Porque es en la televisión y en las redes sociales donde Podemos asienta su triunfo social. “En un plato de televisión lo que hay es espectáculo”, asegura Pablo Iglesias. Para Monedero, “la vieja izquierda desdeñó la tele, pero tampoco hay que equivocarse, porque si solo apareces allí, ella te engulle”.

Errejón usa un lenguaje preciso, analiza con brillantez y claridad lo que ocurre, y emplea en buena parte de sus momentos términos militares. Como cuando califica a las palabras de “colinas a conquistar en una guerra”, y lo demuestra con el uso que Podemos le ha dado a "patria", igualándolo a "gente".

Hay espacio para la desilusión (transmitida por Monedero) ideológica y electoral (el mal resultado de las elecciones autonómicas catalanas), a pullas contra Ciudadanos (“Cuando el sistema ve que lo nuevo es atractivo, inventa su propia novedad”, cuentan en un momento), para la crisis provocada por el debate sobre las primarias (“El proceso de debate interno nos desangra”, según Errejón). Y para la alegría de último resultado electoral, el del 20 de diciembre pasado, en el que Podemos y los partidos y movimientos adjuntos obtuvieron 69 diputados. El filme acaba con la toma de posesión de esos nuevos congresistas, ya que hasta ahí llegaba el objetivo de León, al que la nueva convocatoria le lleva a estrenar antes de que el día 10 comience la campaña electoral que acabará el 26 de junio. Y se ven bocadillos, muchos bocadillos tomados antes y después de actos políticos, para que Iglesias entone con la guitarra Hasta siempre, comandante, que bromee sobre su futuro vendiendo ropa y colonia de marca La Casta, pero poco más se enseña de la vida privada de sus protagonistas. Finalmente, queda esta reflexión de Errejón: “La política es crear algo que no estaba ahí”.
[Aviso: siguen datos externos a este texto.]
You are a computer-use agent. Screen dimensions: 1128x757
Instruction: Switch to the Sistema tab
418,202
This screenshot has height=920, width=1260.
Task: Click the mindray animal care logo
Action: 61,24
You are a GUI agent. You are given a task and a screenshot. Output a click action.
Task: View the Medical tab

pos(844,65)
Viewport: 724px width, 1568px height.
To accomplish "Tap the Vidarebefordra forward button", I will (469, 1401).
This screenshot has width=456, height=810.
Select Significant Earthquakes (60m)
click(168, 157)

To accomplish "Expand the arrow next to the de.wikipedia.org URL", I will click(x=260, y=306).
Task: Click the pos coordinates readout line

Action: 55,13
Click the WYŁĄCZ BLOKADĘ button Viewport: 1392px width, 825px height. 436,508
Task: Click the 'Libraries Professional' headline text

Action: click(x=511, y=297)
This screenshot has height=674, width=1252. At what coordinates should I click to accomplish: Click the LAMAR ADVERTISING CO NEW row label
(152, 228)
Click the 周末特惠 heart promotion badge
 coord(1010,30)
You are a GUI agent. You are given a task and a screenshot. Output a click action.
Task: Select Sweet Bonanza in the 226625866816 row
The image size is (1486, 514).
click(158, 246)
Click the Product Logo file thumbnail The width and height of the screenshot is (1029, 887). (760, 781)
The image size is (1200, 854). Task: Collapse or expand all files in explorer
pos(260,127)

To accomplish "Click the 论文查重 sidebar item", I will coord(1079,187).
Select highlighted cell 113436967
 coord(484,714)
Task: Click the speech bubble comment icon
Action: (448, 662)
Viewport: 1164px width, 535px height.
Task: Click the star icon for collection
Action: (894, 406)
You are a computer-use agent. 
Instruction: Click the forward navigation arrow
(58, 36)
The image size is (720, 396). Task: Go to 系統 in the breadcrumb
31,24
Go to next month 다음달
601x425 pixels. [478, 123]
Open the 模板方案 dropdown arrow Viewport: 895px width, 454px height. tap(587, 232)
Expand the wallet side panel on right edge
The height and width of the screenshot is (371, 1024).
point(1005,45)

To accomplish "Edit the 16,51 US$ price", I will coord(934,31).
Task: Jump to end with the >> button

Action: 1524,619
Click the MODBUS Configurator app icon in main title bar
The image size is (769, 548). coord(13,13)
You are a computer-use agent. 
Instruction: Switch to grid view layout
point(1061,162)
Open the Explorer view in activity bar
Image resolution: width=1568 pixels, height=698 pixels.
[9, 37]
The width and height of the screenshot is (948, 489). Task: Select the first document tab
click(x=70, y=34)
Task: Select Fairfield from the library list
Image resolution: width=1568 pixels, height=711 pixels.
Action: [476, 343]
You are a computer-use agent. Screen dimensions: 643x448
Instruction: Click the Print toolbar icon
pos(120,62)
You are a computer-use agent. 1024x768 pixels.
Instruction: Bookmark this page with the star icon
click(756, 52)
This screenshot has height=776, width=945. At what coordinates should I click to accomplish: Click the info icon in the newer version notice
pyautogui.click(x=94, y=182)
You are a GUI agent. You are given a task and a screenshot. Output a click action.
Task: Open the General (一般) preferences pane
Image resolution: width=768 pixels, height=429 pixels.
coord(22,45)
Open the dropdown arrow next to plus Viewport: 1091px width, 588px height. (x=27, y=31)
El cineasta, que ya en anteriores documentales retrató al movimiento zapatista y al subcomandante Marcos en Caminantes (2001) y siguió a Joaquín Sabina en su gira Vinagre y rosas en Sabina (2011), asegura: “Este es un filme político, que encontrará su valor a medio y largo plazo”. Por eso usó como referentes Barack Obama: camino hacia el cambio (2009), que comprime en 110 minutos los 19 meses que las realizadoras Amy Rice y Alicia Sams siguieron a una figura ascendente del Partido Demócrata desde el inicio de las primarias hasta su elección presidencial, o Primary, de Robert Drew, sobre las primarias que ganó Kennedy en el Partido Demócrata. Con música de batería estilo Iñárritu, con un excepcional montaje, con una profunda reflexión sobre lo que esconde la política como fascinante urdidora de sueños y deplorable maquinaria electoral, Política, manual de instrucciones cumple su objetivo.